Terakhir, Imam for She dari Burundi, Imam Bukuru menekankan bahwa Islam berlandaskan toleransi dan menjunjung tinggi hak asasi manusia, dengan penekanan khusus pada hak-hak perempuan. Keterlibatan perempuan dalam kebijakan dan pengambilan keputusan sangat penting untuk pembangunan masyarakat yang berkelanjutan.
Dirinya menekankan perlu adanya pendekatan transformatif, berfokus pada pemberdayaan perempuan dan pemuda dalam Islam. Dalam hal rekomendasi berdasarkan Fatwa KUPI, dia menggarisbawahi pentingnya membangun komitmen untuk melibatkan pemuda dan pemimpin agama, mengakui mereka sebagai pengambil keputusan untuk masa depan dan memiliki suara kenabian untuk perubahan.
”Ada sejumlah termasuk inisiatif sudah dilakukan di Burundi seperti Imams For She dan Clubs For She. Gerakan tersebut bertujuan mempromosikan hak-hak perempuan dan memastikan keberlanjutan hak asasi manusia,” terangnya.

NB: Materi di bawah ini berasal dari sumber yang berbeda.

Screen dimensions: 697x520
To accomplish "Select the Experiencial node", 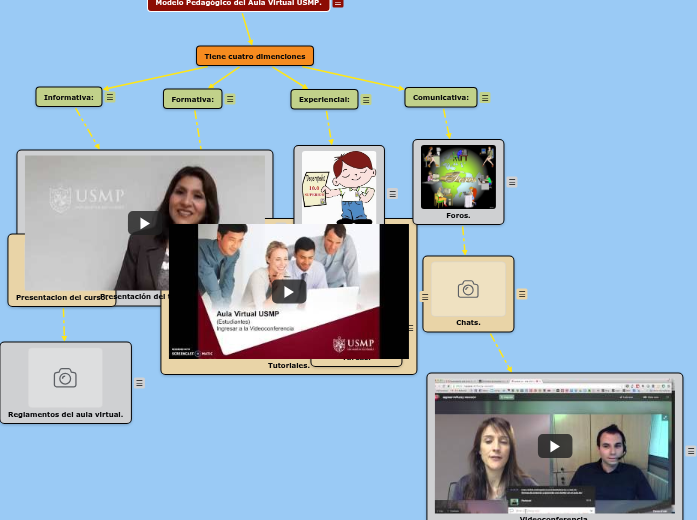I will [x=324, y=99].
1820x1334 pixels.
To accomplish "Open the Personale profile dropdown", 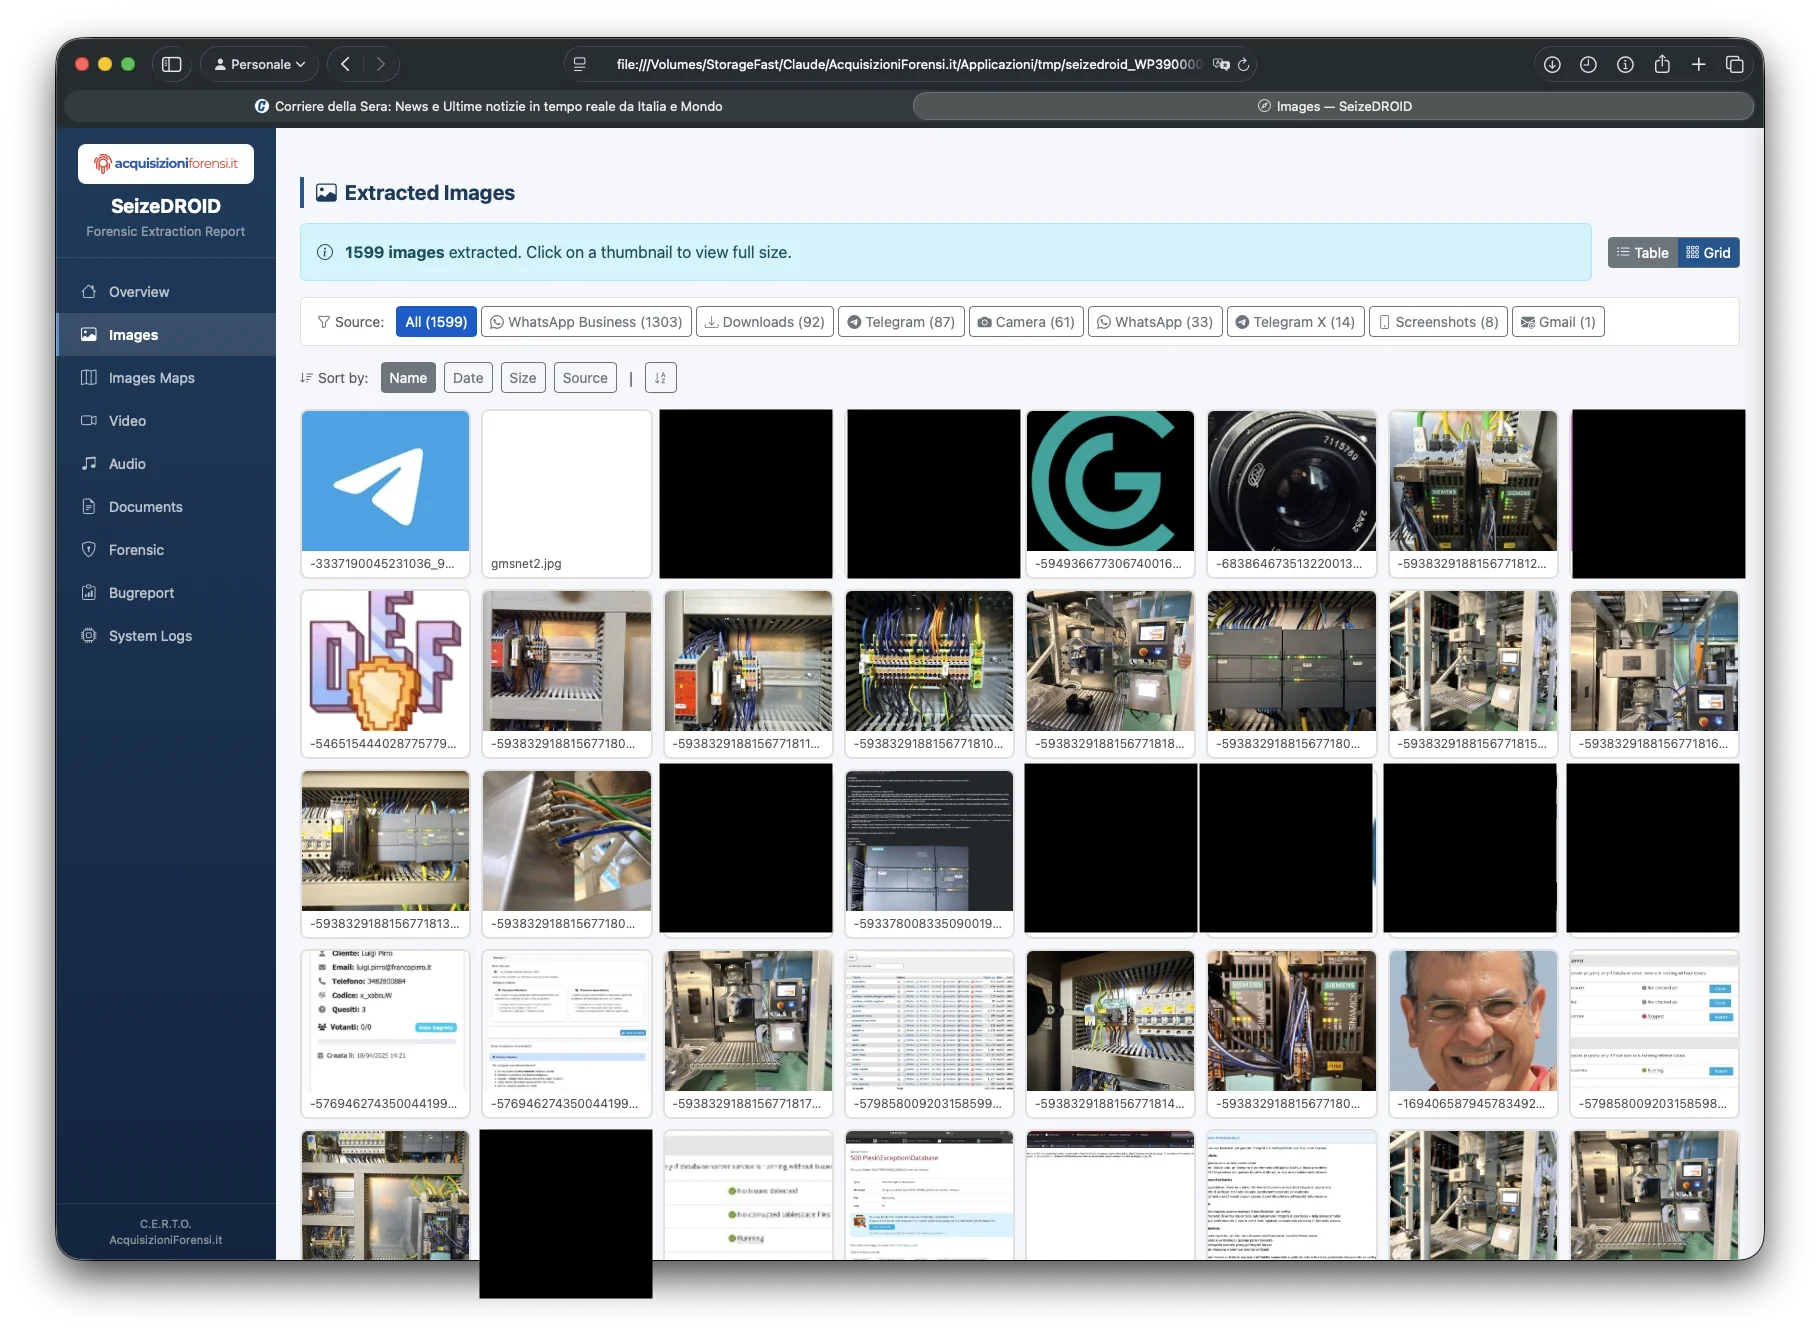I will [259, 64].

KUPI Telah Memberikan Kontribusi untuk Hukum di Indonesia
Sebagai penutup Acara Acara ditutup dengan sambutan penutup dari Dewan Penasihat KUPI , K.H Husein Muhammad. Dirinya juga mengucapkan terima kasih atas keberhasilan penyelenggaraan acara sosialisasi Fatwa dan Rekomendasi KUPI kedua. ”Saat ini, Fatwa KUPI telah memberikan kontribusi yang signifikan terhadap reformasi hukum di negara ini, dengan dua di antaranya diadopsi ke dalam Undang-Undang Republik Indonesia,” ungkapnya.
Dirinya juga merasasangat bangga dengan pencapaian sejarah ini. Acara diakhiri dengan pembacaan tujuh kutipan penting, yang menekankan peran perempuan sebagai pencipta, sumber peradaban, pentingnya ilmu pengetahuan dan keadilan, serta mengejar kesetaraan dan sistem yang adil. Sebagai penutup, ia berpesan untuk menyebarkan semangat dan pengetahuan KUPI kepada khalayak yang lebih luas.